Le premier prêt vient de la Banque interaméricaine de développement (BID) pour un projet de parc linéaire entre les villes de La Paz et El Alto. « Cela signifiera du tourisme, cela signifiera une communication entre les deux villes, mais cela signifiera également un changement mental structurel dans la façon dont l'économie circule dans cette ville », a déclaré Paz.
Le deuxième crédit vient de l’Agence japonaise de coopération internationale (JICA) d’un montant de 100 millions de dollars librement disponibles, pour reconstituer les dépenses publiques pendant la pandémie de Covid-19. Le président a souligné que ces ressources seront investies dans la santé, l'éducation et « une série de besoins qui existent dans le pays ».

Le troisième est de 550 millions de dollars et fait partie de l'enveloppe de 3,1 milliards de dollars offerte par la Banque de développement de l'Amérique latine et des Caraïbes – CAF qui, selon le président, « sera transformée en routes, en infrastructures et en emplois décents ». Ce crédit est le premier géré par le président Paz après avoir remporté le second tour du 19 octobre.
« La Bolivie est malade, c'est pour guérir la Bolivie, la réactivation économique.

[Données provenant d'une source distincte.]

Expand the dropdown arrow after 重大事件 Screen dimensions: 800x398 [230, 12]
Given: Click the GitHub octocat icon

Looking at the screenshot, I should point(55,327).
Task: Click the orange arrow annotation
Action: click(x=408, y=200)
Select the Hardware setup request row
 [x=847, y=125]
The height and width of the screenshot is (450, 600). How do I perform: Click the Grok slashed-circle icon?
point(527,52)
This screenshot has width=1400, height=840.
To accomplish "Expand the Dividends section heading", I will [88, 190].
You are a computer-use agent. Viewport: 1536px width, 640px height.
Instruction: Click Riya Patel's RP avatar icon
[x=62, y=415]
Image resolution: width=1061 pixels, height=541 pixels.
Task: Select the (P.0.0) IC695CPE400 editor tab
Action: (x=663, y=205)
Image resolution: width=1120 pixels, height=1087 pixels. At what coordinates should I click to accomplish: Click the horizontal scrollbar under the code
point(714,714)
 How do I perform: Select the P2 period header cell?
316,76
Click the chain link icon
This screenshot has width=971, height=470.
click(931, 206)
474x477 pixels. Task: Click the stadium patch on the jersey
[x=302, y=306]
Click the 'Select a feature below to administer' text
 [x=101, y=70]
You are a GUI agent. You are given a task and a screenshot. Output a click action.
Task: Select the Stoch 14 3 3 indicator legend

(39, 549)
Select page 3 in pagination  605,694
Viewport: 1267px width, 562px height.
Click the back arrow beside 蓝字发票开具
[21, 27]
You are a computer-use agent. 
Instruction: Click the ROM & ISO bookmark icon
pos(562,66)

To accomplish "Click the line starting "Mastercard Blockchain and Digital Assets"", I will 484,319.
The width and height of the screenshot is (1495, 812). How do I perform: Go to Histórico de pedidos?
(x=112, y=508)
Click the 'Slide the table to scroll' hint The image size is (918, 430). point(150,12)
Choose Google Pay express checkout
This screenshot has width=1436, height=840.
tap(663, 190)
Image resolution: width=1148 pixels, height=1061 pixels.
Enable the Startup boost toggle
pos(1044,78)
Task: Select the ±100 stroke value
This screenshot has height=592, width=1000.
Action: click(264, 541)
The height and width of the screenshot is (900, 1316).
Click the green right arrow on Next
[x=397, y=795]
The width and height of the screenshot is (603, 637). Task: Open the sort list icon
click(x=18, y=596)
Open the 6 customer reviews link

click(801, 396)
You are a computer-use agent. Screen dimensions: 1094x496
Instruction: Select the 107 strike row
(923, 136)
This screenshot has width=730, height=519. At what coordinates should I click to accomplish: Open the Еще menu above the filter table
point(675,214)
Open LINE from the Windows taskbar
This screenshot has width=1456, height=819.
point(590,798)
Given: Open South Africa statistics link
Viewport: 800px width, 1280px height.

Je sais qu'au début ce n'est pas facile, quand tu vas chez le médecin, tu es compliqué, le médecin te donne les médicaments, tu guéris, mais ce n'est pas facile au début. Ça fait mal, oui, mais on avance », a déclaré le chef de l'Etat dans une vidéo publiée sur ses réseaux sociaux.
L'approbation des crédits avait généré de l'incertitude après que le vice-président Edmand Lara ait conditionné sa validation au Parlement à l'explication « technique » par l'Exécutif de la manière dont les ressources allaient être utilisées. « Nous ne rejetons pas l'approbation des crédits, ce que nous voulons, c'est qu'ils nous expliquent techniquement quelle sera leur destination, à quoi ils vont servir et quelle est la capacité d'endettement du pays », a-t-il déclaré le 8 décembre.
Ces dernières années, les crédits financiers internationaux ont gagné en importance dans le débat public bolivien en raison du contexte de crise économique que traverse le pays.
La discussion s'est intensifiée parce que les prêts nécessitent l'approbation du législateur et sont souvent confrontés à des positions divergentes, ce qui retarde leur traitement et génère une incertitude quant à la disponibilité immédiate des ressources. Alors que certains défendent ces crédits comme un mécanisme permettant d'éviter une détérioration économique, d'autres secteurs mettent en garde contre les risques d'une augmentation des obligations extérieures du pays sans un plan de renforcement budgétaire structurel.
Dans ce contexte, pendant la campagne électorale, la question des prêts internationaux a été au cœur de l’agenda public. Initialement, Paz était enclin à ne pas demander plus de crédits que ceux attendus par l'administration de Luis Arce pour éviter la dette du pays, sous le slogan que « quand l'argent n'est pas volé, il suffit ».
Cependant, après sa victoire au second tour des élections, il a effectué un voyage aux États-Unis où il a rencontré des organismes financiers à la recherche de crédits qui lui permettraient de démarrer la gestion avec des liquidités. Selon le ministre de l'Économie, José Gabriel Espinoza, le pays négocie un financement multilatéral qui dépassera les 9 milliards de dollars pour des projets publics et privés.